I just worry that if we keep rewarding them, as they get bigger (and especially if they ever go public), they'll be able to strangle the market more and more because everyone loves them, and then when most of the serious competition has been squelched, they'll change strategies.
To be clear, I like Valve in their current state. Steam is great, the Tenfoot/SteamOS software is great at converting a PC into a game console, Linux gaming is arguably better than on Windows now, and all of this is in no small part due to funding and effort from Valve. I'm not naive to this, that's objectively cool stuff. I hope they continue to be the same company.
Valve already owns the market. There is nothing left to strangle. Every attempt to break through has been a failure and none of those failures can be attributed to an anti-competitive action taken by Valve. They could have engaged in rent seeking a long time ago if they wanted to.
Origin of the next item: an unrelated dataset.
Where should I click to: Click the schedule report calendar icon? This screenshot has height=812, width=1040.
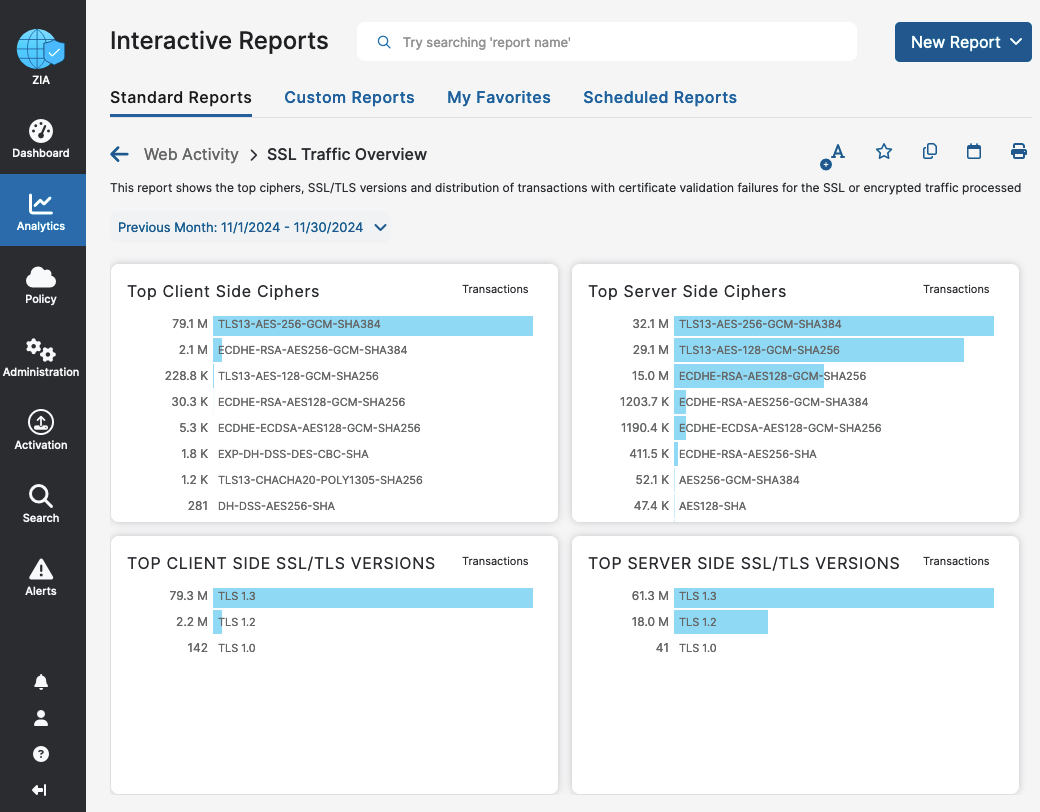click(973, 152)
They are managing their market position well by not abusing their customers or giving customers a reason to complain to lawmakers.
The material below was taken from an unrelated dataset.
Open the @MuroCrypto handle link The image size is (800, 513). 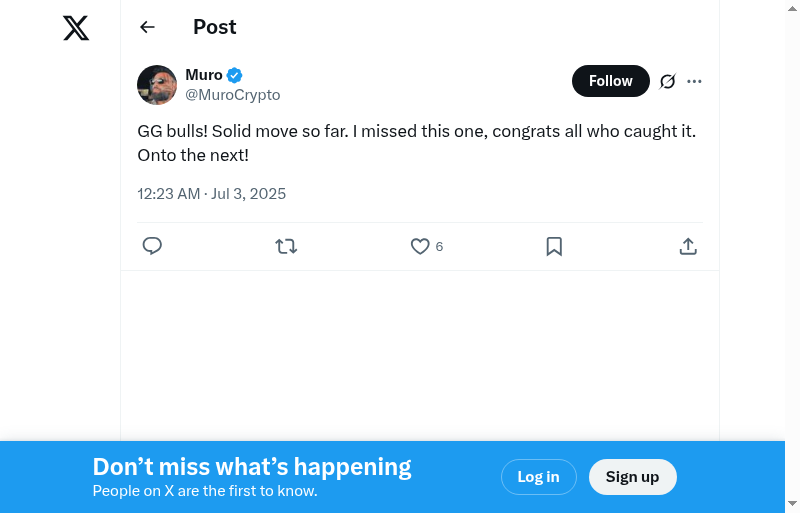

Epic's storefront is trash (only recently got ability to gift keys, still can't leave reviews), Microsoft already botched Game Pass by showing their cards too early via substantial price increases, and Amazon failed so badly that nobody even knew they tried.
GOG has managed to do pretty well in their own way. Nowhere near as popular as Steam, obviously, but they hold their own, and they've managed to do it without DRM. Humble Bundle has also managed to do something as well (though admittedly that's largely through selling Steam keys).
I feel like this is a Normalcy bias though [1]. Valve hasn't abused their status yet, and maybe they never will, but all it takes is a change in management for that to come to an end. Even if there's no competition to squelch, they still might just decide they want more money and engage in rent-seeking behavior.
For example (and to be clear I am just making this up and it's not based on anything), suppose Valve were to start charging a yearly "hosting fee", where you now have to pay $50 a year to cover the cost of hosting your games, and if you don't pay this hosting fee you lose access to all your games. I have like 800 games on Steam, I've spent thousands of dollars on them throughout the years, I don't want to lose them, so I'd probably complain about it and take out my credit card and just pay it.
Stuff like this has already happened with other companies (like the Unity licensing fee fiasco a couple years ago).
I'm not saying that it will happen, but at this point Steam has so much of the market and so many people have their entire game collections on there that I don't think we should discount the possibility that it could happen.
[1] https://en.wikipedia.org/wiki/Normalcy_bias
I think an important differentiator is that of all the companies you just listed, Valve is the only private company. That seems to explain a lot of this.